Cut up squirrel, dredge in flour, brown in skillet, wrap in foil, bake at 350' for 30-45 minutes.


----------



## smooth move (Sep 25, 2012)

sounds good. i've got a trophy sized fox squirrel hanging around my deer stand that i'd like to try this on, but he's the only one i've seen and i don't want to eliminate the population around there.


----------



## GROUPERKING (Sep 28, 2011)

It's time for a mess of limb rat around here. My wife won't eat them ,but that's fine. "More for me"


----------



## Sirhc (Sep 23, 2014)

Reminds me of the time I was back home and we must have killed maybe a dozen bushy tails. Went to a friends house fired up the Pit and grilled every last one. Wife called wondering where I was and I told her we were cooking out so I invited her out to eat. She brought my mother and the kids. Lets just say they left hungry and pissed.


----------



## WhyMe (Apr 21, 2013)

I think squirrel is part of the rat family. How's that Squirrel taste?
Whyme


----------



## ChileRelleno (Jul 7, 2012)

WhyMe said:


> I think squirrel is part of the rat family. How's that Squirrel taste?
> Whyme


Delicious!
Everybody knows they're in the rat family... Tree rats. :thumbsup:


----------



## sj1 (Aug 18, 2011)

I've been busy cleaning and prepping road killed deer, so I haven't got me any limb chicken this year. I do love it, though. Yes, they are a rodent, but they cook up nice. I like to fry the legs like Buffalo wings, with wing sauce and all.


----------



## FishWalton (Jul 22, 2010)

Everyone knows about chicken and rice. Same thing with squirrel and rice. A few days ago I Cooked up 4 squirrels and 4 cups of rice in a big pot. A heavy dose of Chicken broth for cooking the rice sure makes a world of difference in the taste department. I use about half water and half broth, with salt/pepper and bit of butter or olive oil. I boil the chicken or squirrel.....squirrel much longer than chicken. Real simple and real tasty whether squirrel or chicken. Will finish it off for lunch today with some fresh made pone cornbread using Hoover's medium corm meal. Hmmmm.......I may not wait 'til noon.


----------



## Paymaster (Jan 9, 2012)

Squirrel is good eats! Looks tasty.:thumbup:


----------



## nathar (Jun 25, 2009)

I used to eat squirrel all the time when I was a kid. I'd shoot them and mamaw would cook them. She made squirrel dumplings one time, and the squirrel was so gamey it permanently turned me off to squirrel.
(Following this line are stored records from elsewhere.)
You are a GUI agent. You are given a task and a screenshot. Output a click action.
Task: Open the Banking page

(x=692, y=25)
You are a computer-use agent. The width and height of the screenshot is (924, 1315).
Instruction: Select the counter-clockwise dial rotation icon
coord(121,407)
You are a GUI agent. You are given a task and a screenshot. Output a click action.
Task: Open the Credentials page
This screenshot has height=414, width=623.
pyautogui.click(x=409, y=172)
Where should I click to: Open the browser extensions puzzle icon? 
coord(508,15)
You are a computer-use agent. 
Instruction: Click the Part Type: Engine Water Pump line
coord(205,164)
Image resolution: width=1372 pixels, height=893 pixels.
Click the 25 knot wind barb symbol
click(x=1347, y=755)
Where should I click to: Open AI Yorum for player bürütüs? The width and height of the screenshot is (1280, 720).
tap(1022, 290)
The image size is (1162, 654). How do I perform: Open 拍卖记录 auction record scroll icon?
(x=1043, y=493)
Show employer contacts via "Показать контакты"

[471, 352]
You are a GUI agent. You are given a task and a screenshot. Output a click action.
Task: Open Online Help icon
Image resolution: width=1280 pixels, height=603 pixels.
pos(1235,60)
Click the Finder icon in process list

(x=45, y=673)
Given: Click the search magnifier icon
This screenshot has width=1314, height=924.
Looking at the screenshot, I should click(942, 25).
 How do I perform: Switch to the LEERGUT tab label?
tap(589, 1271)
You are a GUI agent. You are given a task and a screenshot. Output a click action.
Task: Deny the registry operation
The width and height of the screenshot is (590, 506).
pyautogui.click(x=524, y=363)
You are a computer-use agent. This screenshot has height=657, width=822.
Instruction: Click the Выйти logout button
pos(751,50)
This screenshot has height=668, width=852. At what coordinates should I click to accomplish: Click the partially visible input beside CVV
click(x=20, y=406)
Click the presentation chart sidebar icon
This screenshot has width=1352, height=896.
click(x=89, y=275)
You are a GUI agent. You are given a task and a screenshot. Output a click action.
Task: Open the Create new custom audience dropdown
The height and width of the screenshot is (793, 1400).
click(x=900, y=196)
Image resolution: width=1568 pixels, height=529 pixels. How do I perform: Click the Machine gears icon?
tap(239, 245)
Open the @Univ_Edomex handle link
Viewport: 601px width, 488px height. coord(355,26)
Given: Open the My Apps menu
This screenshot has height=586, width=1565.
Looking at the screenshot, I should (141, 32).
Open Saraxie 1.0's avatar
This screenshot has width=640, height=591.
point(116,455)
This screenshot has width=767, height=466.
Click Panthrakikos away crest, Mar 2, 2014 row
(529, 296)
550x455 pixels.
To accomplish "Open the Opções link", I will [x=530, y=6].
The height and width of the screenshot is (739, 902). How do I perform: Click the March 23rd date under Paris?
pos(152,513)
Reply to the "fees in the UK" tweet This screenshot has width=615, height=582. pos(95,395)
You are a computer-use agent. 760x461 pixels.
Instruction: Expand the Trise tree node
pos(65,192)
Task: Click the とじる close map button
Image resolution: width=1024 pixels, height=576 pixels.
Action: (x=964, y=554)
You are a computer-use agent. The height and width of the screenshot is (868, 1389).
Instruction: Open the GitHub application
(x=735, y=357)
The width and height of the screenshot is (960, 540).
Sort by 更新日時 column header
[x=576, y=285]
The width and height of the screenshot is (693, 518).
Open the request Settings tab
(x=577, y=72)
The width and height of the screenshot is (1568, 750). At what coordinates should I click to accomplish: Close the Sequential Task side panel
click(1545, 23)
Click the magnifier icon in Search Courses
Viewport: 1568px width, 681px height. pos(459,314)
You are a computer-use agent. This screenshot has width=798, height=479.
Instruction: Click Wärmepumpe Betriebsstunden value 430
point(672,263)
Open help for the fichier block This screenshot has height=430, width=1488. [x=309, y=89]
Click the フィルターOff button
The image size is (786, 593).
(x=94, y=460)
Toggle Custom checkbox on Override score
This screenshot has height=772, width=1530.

But...considering I've eaten dirty rice made with hog liver, fried hog nuts, and chit'lins in the past couple of years, I should give it another try.


----------



## sj1 (Aug 18, 2011)

if you are the one feeding them, killing them, and cleaning them, you basically control what they taste like. I used to manage squirrels like deer. Give them plenty of water, habitat, and food. It's the same concept as a food plot deer tasting better than a starving deer, forced to eat tree branches. That's why bird-feeder squirrels are never really gamey, unless they are a big old Alpha male.


----------



## Paymaster (Jan 9, 2012)

I was raised back in the sticks(was a great life) and there are not too many wild critters that I have not dined on. Squirrel, rabbit, racoon, possum, turtle, and frog legs were had at our table often.About the only thing we never had was coyote,bobcat and armadillo.


----------



## lettheairout (Mar 11, 2008)

Paymaster said:


> I was raised back in the sticks(was a great life) and there are not too many wild critters that I have not dined on. Squirrel, rabbit, racoon, possum, turtle, and frog legs were had at our table often.About the only thing we never had was coyote,bobcat and armadillo.


I've actually ate armadillo and jt is pretty darn good. All white meat. Fried like prokchops

Sent from my SM-N920V using Tapatalk


----------



## FishWalton (Jul 22, 2010)

Paymaster said:


> I was raised back in the sticks(was a great life) and there are not too many wild critters that I have not dined on. Squirrel, rabbit, racoon, possum, turtle, and frog legs were had at our table often.About the only thing we never had was coyote,bobcat and armadillo.


Never ate a possum or ****, but when I lived in Texas we grilled Road Runner 
when we had a dove or quail feast. Darn good too!


----------